Woodrow Wilson, académico, elegante y elocuente, defendía la autodeterminación de los pueblos, pero aprobó intervenciones militares en América Latina y mantuvo una política racial segregacionista en su propio país.
Franklin D. Roosevelt, maestro de la palabra, pero fue quien autorizó la internación de más de 120.000 japoneses-americanos por “seguridad nacional”, sin juicio ni derechos.
La historia es clara: no premia las buenas maneras, premia la trascendencia.
Y también es cruelmente selectiva: recuerda los resultados, no los tonos de voz.
Esto no significa que debamos justificar la grosería o el abuso. Pero sí debemos reconocer que el liderazgo real, el que deja huella, no siempre viene vestido de seda. A veces, se expresa con furia. A veces, con silencio mortal.
Entonces, cuando juzguemos a un líder por sus palabras, recordemos también juzgar a otros por sus actos. Porque en la historia de la humanidad han existido muchos hombres bien hablados, pero cuyas decisiones costaron la vida de millones. Y también han existido brutos, deslenguados e impresentables… que salvaron naciones enteras.
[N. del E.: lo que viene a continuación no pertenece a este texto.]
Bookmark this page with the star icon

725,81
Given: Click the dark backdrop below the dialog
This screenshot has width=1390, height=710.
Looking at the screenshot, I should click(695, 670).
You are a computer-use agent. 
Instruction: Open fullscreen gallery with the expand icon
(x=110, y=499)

Y quizás Donald Trump —tan vulgar como desafiante— termine ocupando un lugar entre ellos. No por sus modales, sino por haber enfrentado a gigantes, desafiado al orden económico global y transformado el tablero geopolítico.
La historia lo juzgará, pero como siempre… no será por lo que dijo, sino por lo que logró. Y quizás —aunque esto incomode a muchos— Donald Trump sea hoy el único líder mundial con el coraje de dar la verdadera Batalla Cultural: aquella que no se libra por votos ni encuestas, sino por el alma de las naciones.
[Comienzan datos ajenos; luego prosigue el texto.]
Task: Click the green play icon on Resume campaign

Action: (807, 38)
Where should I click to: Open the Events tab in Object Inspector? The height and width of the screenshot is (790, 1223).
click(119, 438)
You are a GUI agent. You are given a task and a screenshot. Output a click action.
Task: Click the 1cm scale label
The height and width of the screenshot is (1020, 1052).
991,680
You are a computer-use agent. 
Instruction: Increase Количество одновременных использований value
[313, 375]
Una batalla para defender los valores que dieron origen a Occidente, antes de que el progresismo sin ley, sin límites y sin Dios termine por devorarlo todo.
¿Y acaso no fue esa misma batalla, en otro contexto y otra época, la que libró también Augusto Pinochet en Chile?
Un hombre duro, parco, directo, que nunca buscó caer simpático ni adornarse con discursos populistas, pero que frenó el avance de un proyecto totalitario, venció al comunismo antes que Europa, reconstruyó la economía nacional desde las ruinas, convirtió a Chile en "el milagro económico del mundo" y devolvió el poder a la civilidad cuando la institucionalidad ya estaba restaurada.
Aunque para él no hubo ninguna estatua —al menos no pública—, es recordado y citado continuamente. Incluso hoy, mucho más que ayer, justo cuando la mayoría de los chilenos comienza a buscar nuevamente a un líder fuerte: alguien capaz de recuperar el orden, poner freno a la inmigración descontrolada, perseguir y encarcelar a los narcotraficantes y terroristas, y devolvernos el orgullo de ser chilenos.
Un líder político y militar al que, en lo personal, jamás le escuché una grosería. Ni en público, ni en privado.
También se puede afirmar, con total certeza, que Pinochet impidió una sangrienta guerra civil, contuvo una inminente guerra con Argentina por el Beagle, no cedió un centímetro en nuestra soberanía, neutralizó la amenaza de Perú, y con movimientos estratégicos de tropas chilenas, logró que ese país no prosperara en su intento de imponerse sobre Ecuador en la guerra del Alto Cenepa. Todo ello sin rendirse jamás al chantaje ideológico ni al aplauso fácil.
¿Y qué decir de Salvador Allende, a quien muchos hoy veneran como mártir democrático?
Moralmente inaceptable, vendió Chile a Cuba, intentó hacer lo mismo con la Unión Soviética, permitió el ingreso clandestino de armas, justificó e incentivó la toma ilegal de fundos y fábricas, desconoció el orden constitucional, y fue declarado fuera de la Constitución por el Poder Judicial, por la Cámara de Diputados y por las principales instituciones del país. Su gobierno fue el preludio de una tragedia nacional, que solo pudo ser contenida por la intervención militar.
Y ahí está, con su estatua frente a La Moneda y con un falso relato que fomentan los socialistas y comunistas para engañar al pueblo. Un relato que calla verdades, tergiversa responsabilidades y glorifica el desastre.
La memoria es selectiva, pero el tiempo es justo. Y al final, los pueblos no recuerdan al que habló bonito, sino al que tuvo el carácter de hacer lo que había que hacer… cuando nadie más se atrevía.